Snape was educated at Liverpool Institute followed by the School of Medicine where he studied chemistry under Campbell Brown between 1876 and 1879. He then worked at John Hutchinson and Company of Widnes and later worked as a demonstrator under Campbell Brown. He received a BSc in 1883 from London University and then went to Germany, studying under A. W. Hofmann in Berlin and Victor Meyer in Göttingen. He received a PhD in 1886 with a thesis titled Ueber die Einwirkung von Phenylcyanat auf einige Alkohole und Phenole (On the Effect of Phenyl Cyanate on Some Alcohols and Phenols).

==Career==
He became a lecturer in chemistry at Manchester Technical School after returning to England and in 1888 he moved to Aberystwyth as chair of chemistry at the University College of Wales to replace Professor Thomas Samuel Humpidge. He helped create the chemistry syllabus of the University of Wales when it was established. He also worked as county chemical analyst for Cardiganshire. He published several research papers on the aromatic cyanates, carbamates and on magnesium nitride as a reagent. As a teacher he favoured a theoretical approach rather than practical or experimental aspects. One student was Thomas Jones who stated that:

The Professor of Chemistry was a full-fledged Doctor of Science and a man of great liveliness and energy. Every limb of his body was summoned to assist him in the act of lecturing … Not one of us ever touched or handled a liquid or a solid, ever bruised or pounded anything in a mortar, ever
measured or analysed a mixture in a test tube.
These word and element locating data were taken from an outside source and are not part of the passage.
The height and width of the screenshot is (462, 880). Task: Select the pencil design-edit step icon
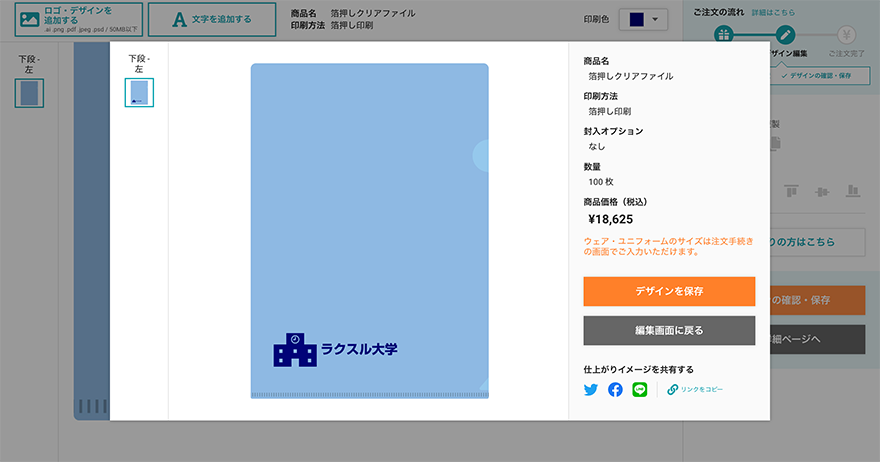(785, 35)
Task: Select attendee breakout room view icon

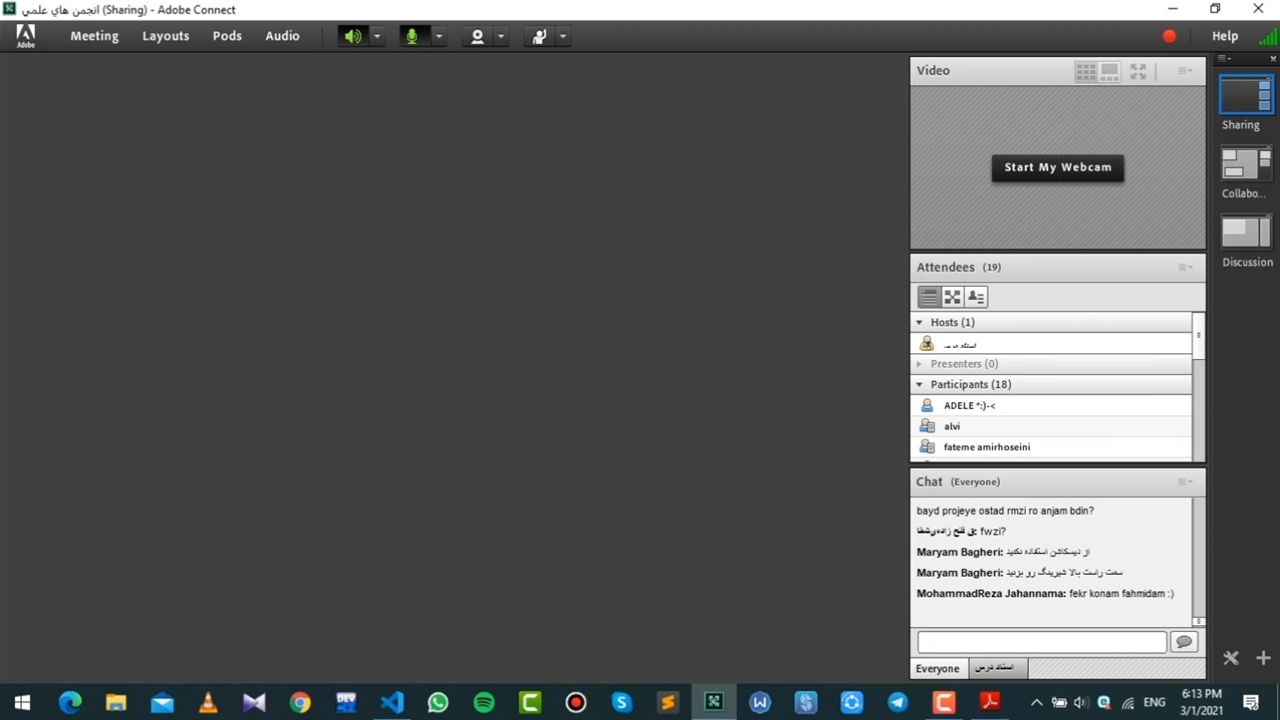Action: (952, 297)
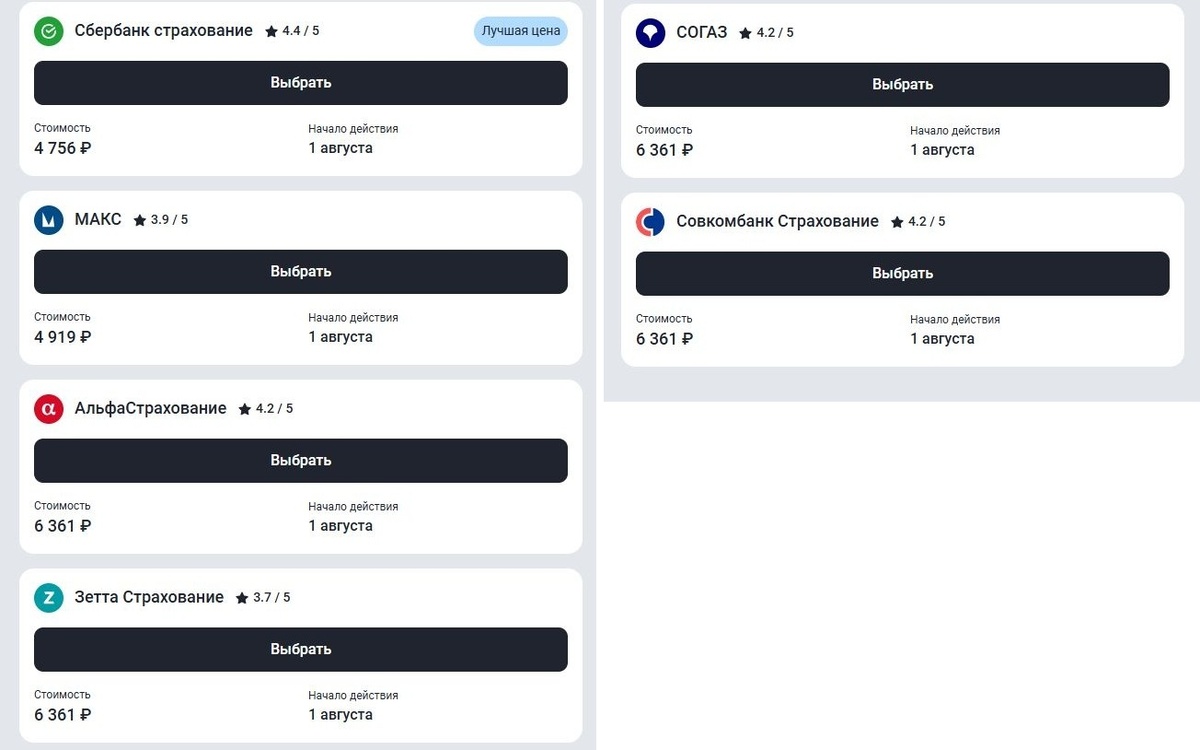Click the Лучшая цена badge
The width and height of the screenshot is (1200, 750).
521,31
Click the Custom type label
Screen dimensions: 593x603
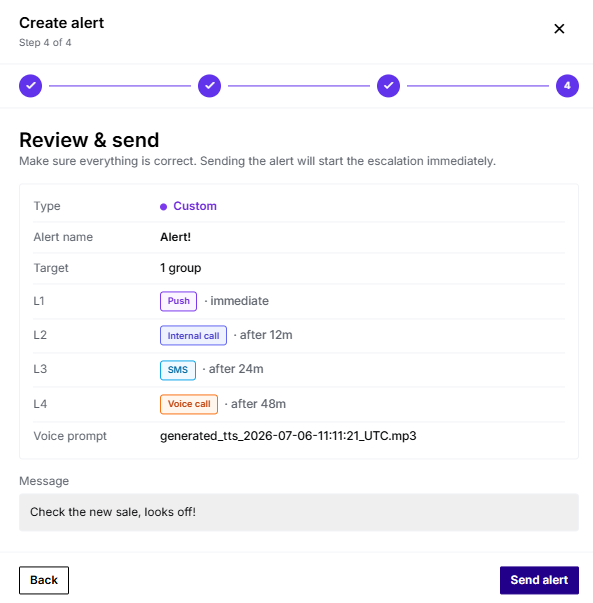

In 1901 he became director of education for Lancashire county and retired in 1918 to Torquay. Ill health reduced his work in chemistry but he participated in educational and church committees. He worked as a Wesleyan preacher and wrote on systematic and proportionate giving. He was appointed as Officer of the Order of the British Empire (OBE) in 1921 for his work in training disabled servicemen.